V-278410

Discussion

Identity assertions and access tokens are typically digitally signed. The private keys used to sign these assertions and tokens are protected commensurate with the impact of the system and information resources that can be accessed. Satisfies: SRG-APP-000965, SRG-APP-000970

Check Content

Check SSL/TLS certificate and private key file permissions:

# ls -la /home/ubuntu/nginx.com.crt
# ls -la /home/ubuntu/nginx.com.key

Verify:
- Certificate file permissions are 644 or more restrictive.
- Private key file permissions are 600 or more restrictive.
- Files are owned by nginx user or root.
- Files are not world-readable or group-writable.

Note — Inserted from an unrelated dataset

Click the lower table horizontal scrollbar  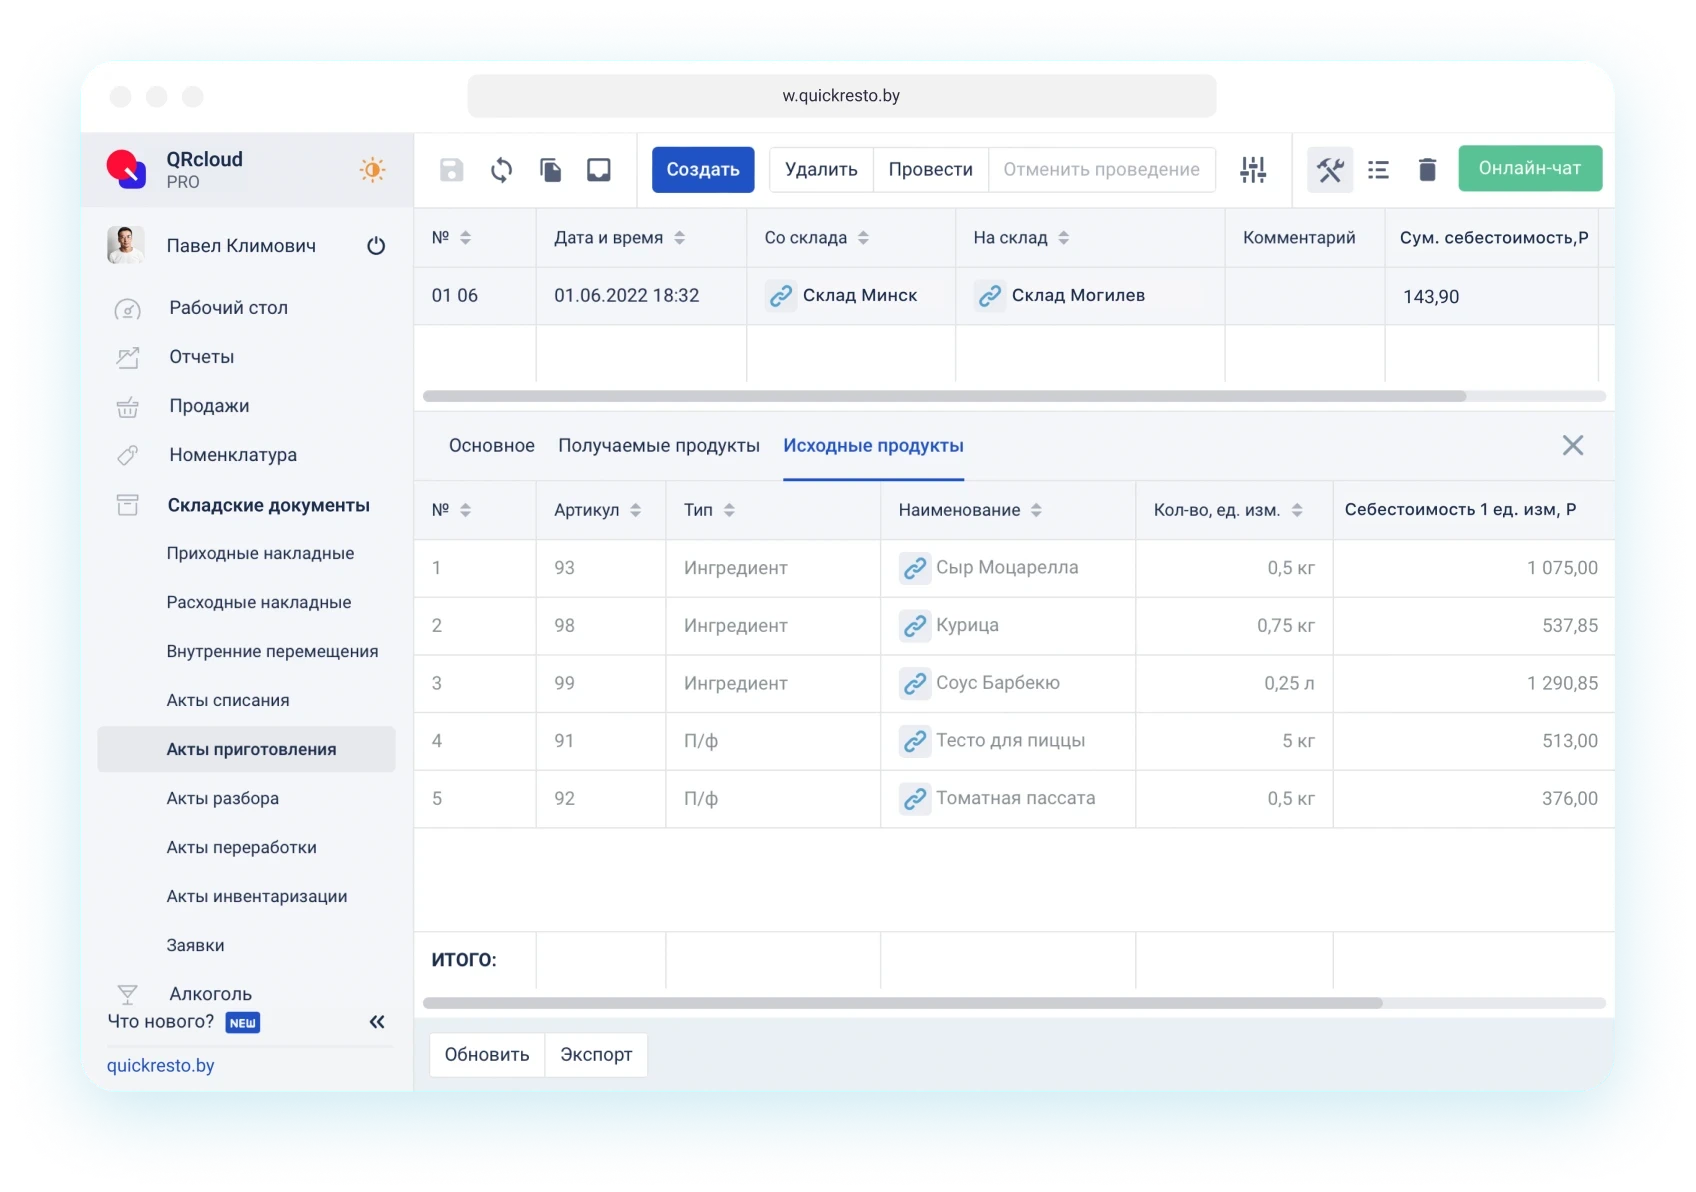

If these permissions are not set, this is a finding.

Verify certificate validity and strength:

# openssl x509 -in /home/ubuntu/nginx.com.crt -text -noout

Verify:
- Certificate is not expired.
- Uses RSA key length of 2048 bits minimum or ECDSA P-256 minimum.
- Signature algorithm is SHA-256 or stronger (not SHA-1 or MD5).
- Certificate chain is complete and valid.

If these values are not met, this is a finding.

Verify private key strength and protection:

# openssl rsa -in /home/ubuntu/nginx.com.key -text -noout -check

Verify:
- Key length is 2048 bits minimum.
- Key is not encrypted with weak algorithms.
- Key passes integrity check.

If these key values are not set, this is a finding.